BEGIN
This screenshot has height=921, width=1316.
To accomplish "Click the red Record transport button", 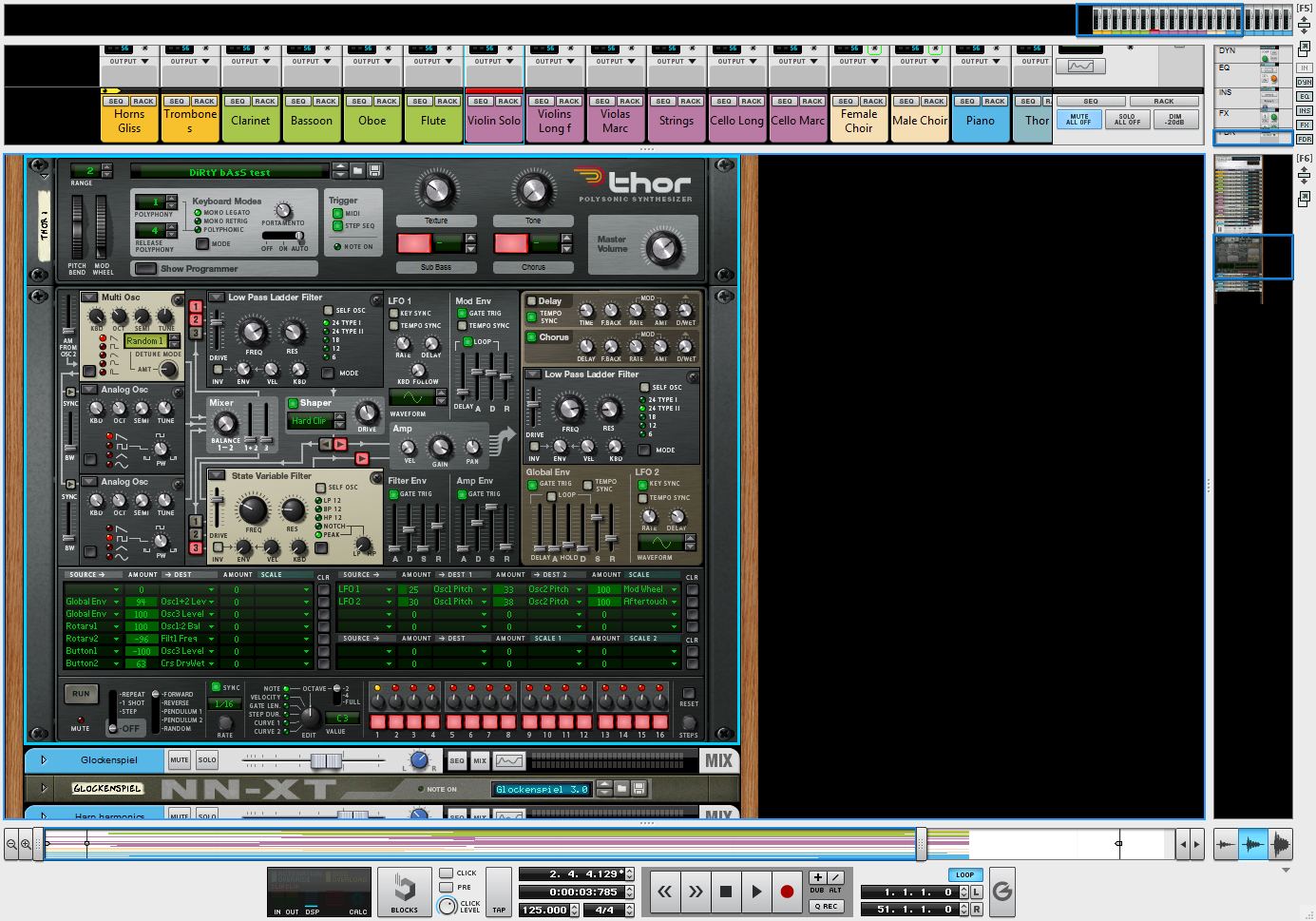I will (787, 892).
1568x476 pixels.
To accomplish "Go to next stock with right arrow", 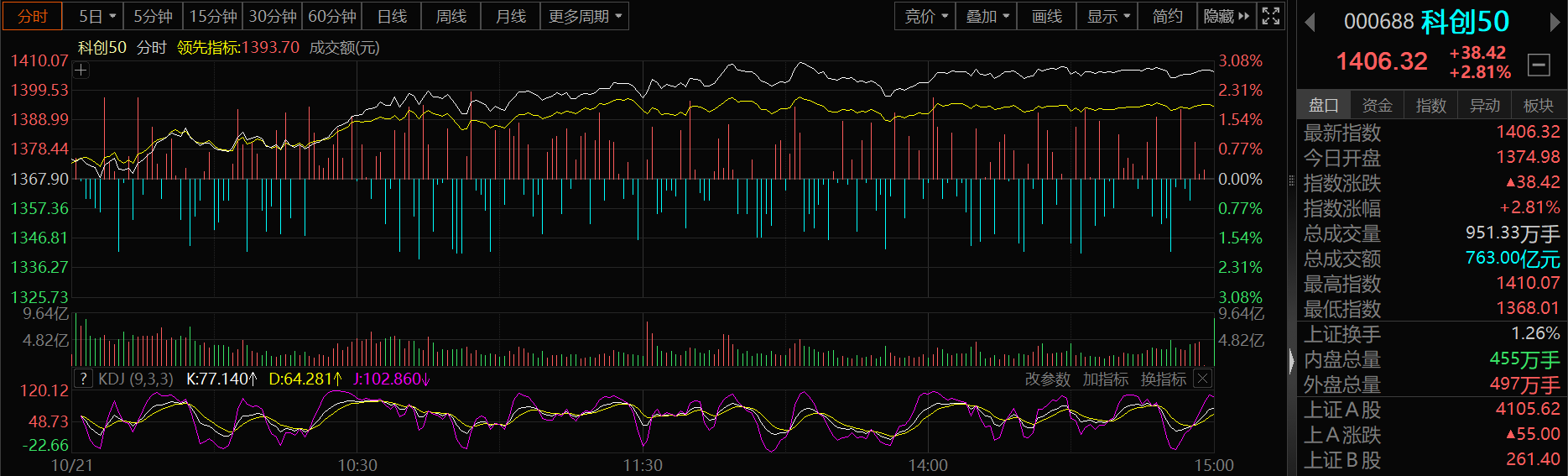I will click(1554, 23).
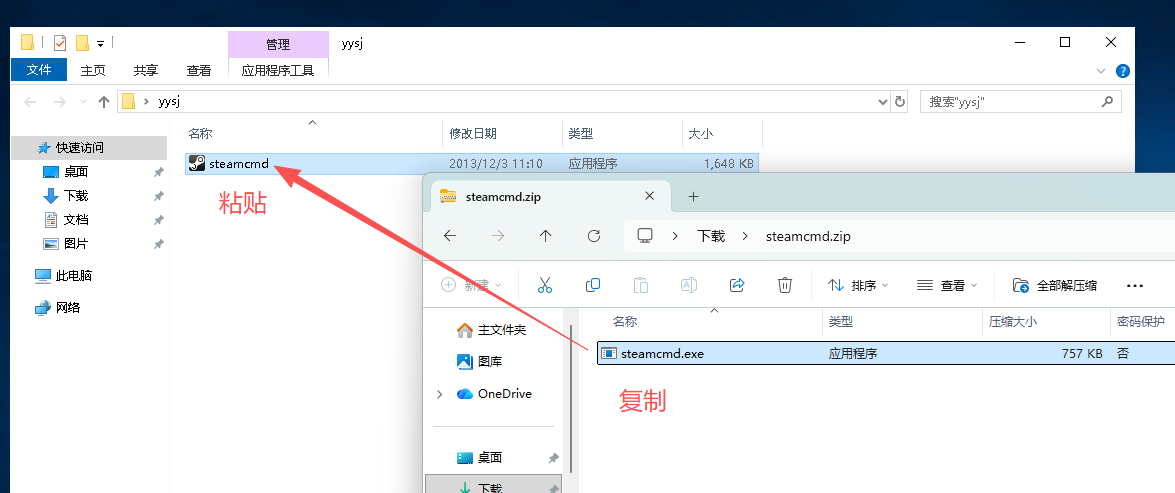Click the search yysj input box
Screen dimensions: 1175x493
[x=1010, y=101]
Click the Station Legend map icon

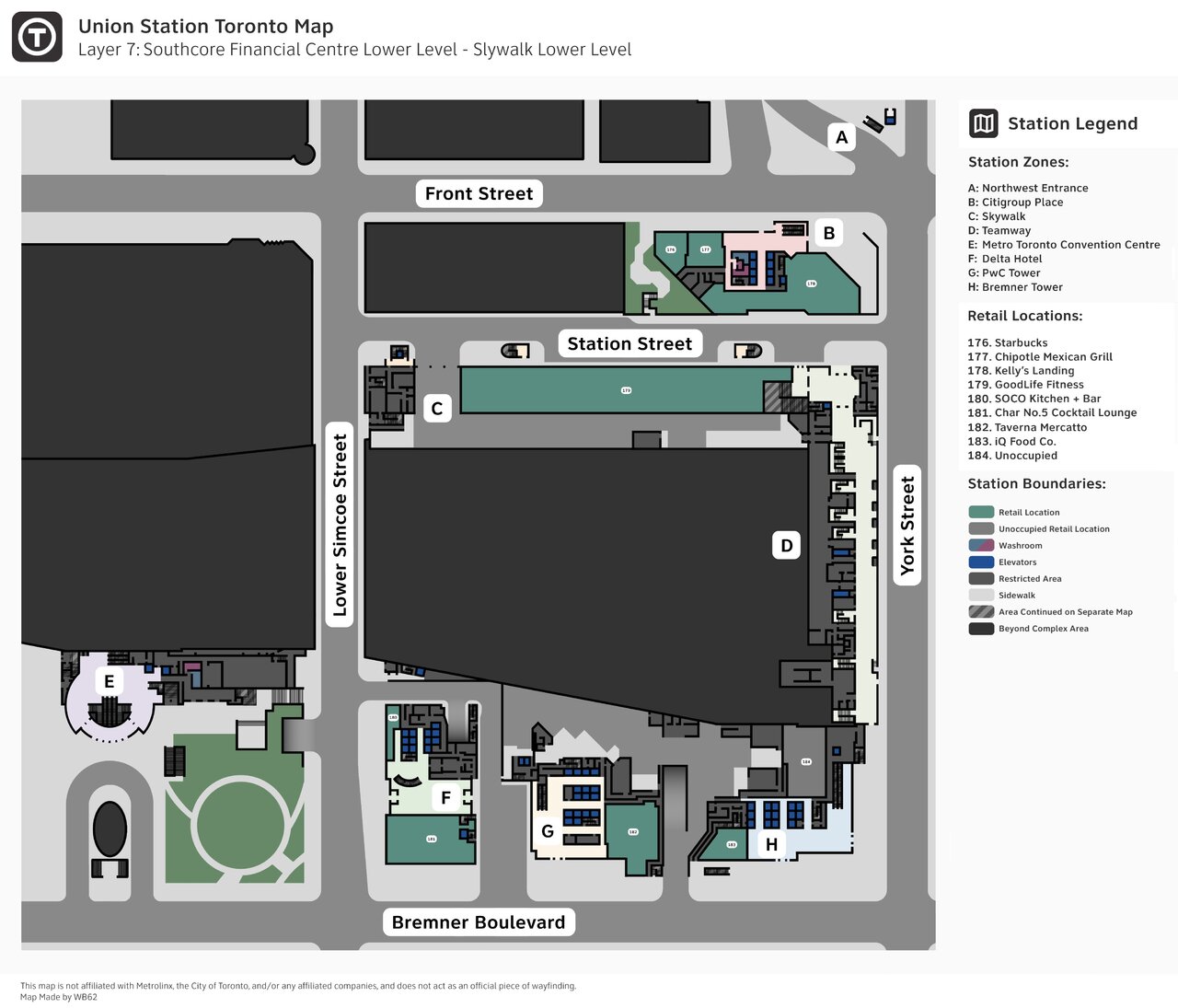pos(984,123)
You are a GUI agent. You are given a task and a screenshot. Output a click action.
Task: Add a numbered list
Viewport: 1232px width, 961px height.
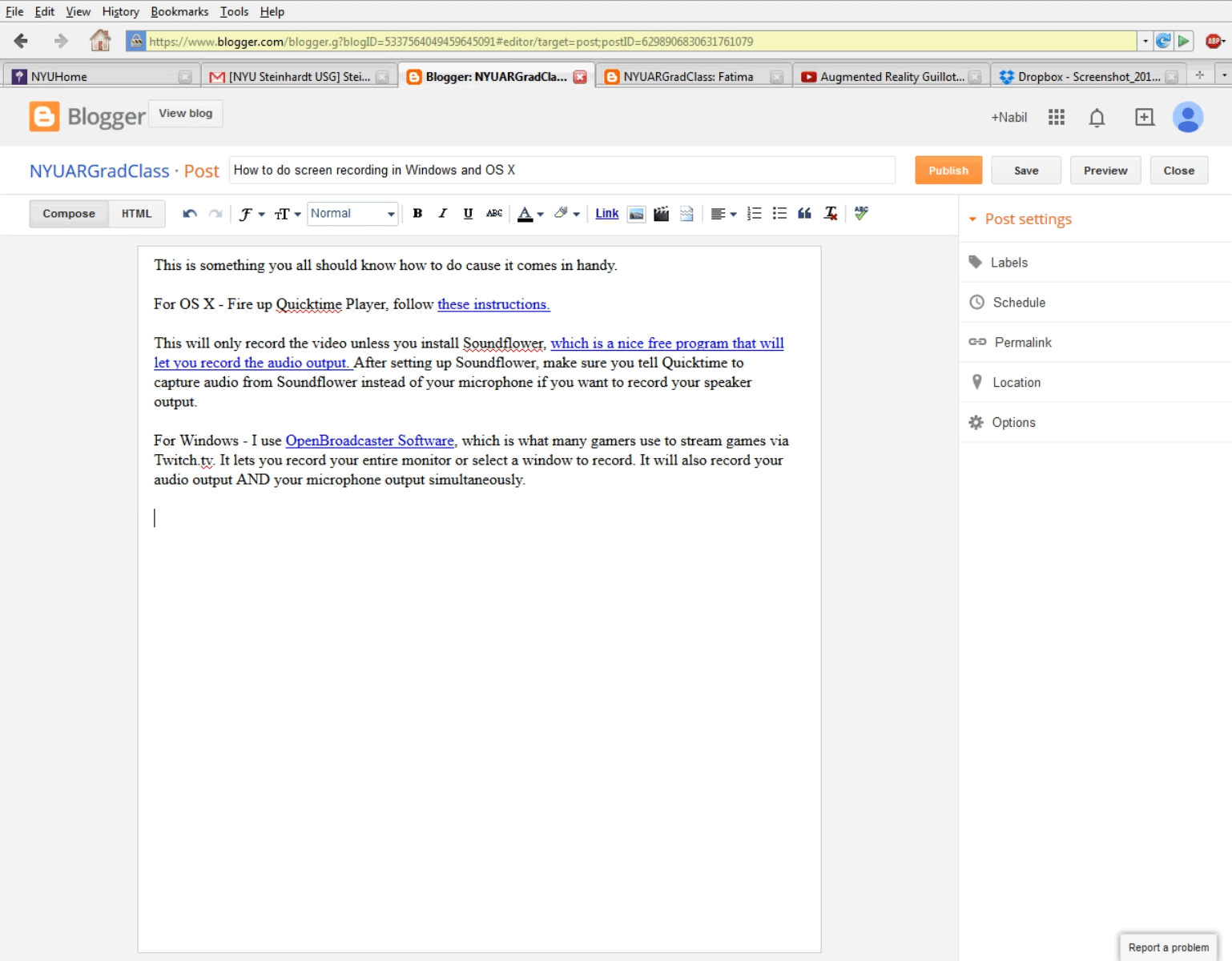753,213
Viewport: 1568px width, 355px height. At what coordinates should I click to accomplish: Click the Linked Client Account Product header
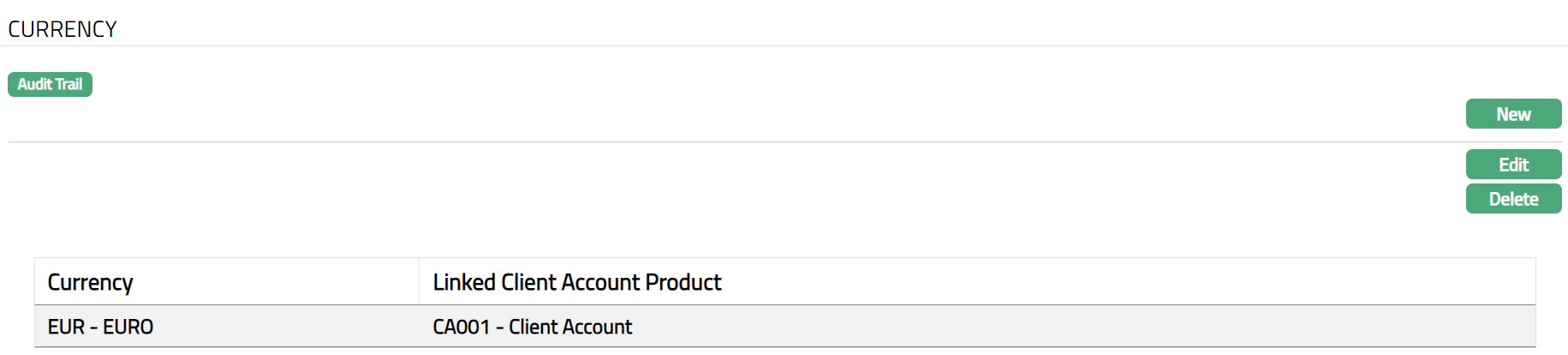576,282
END
* _What is expected_
Please rewrite the lines beginning at the one that contains "Viewport: 1568px width, 355px" and running through the end of the lines, changing "header" to "column title" and keeping everything else unchanged. Leave the pictures out of your answer.

* _Exercise response_
Viewport: 1568px width, 355px height. At what coordinates should I click to accomplish: Click the Linked Client Account Product column title
576,282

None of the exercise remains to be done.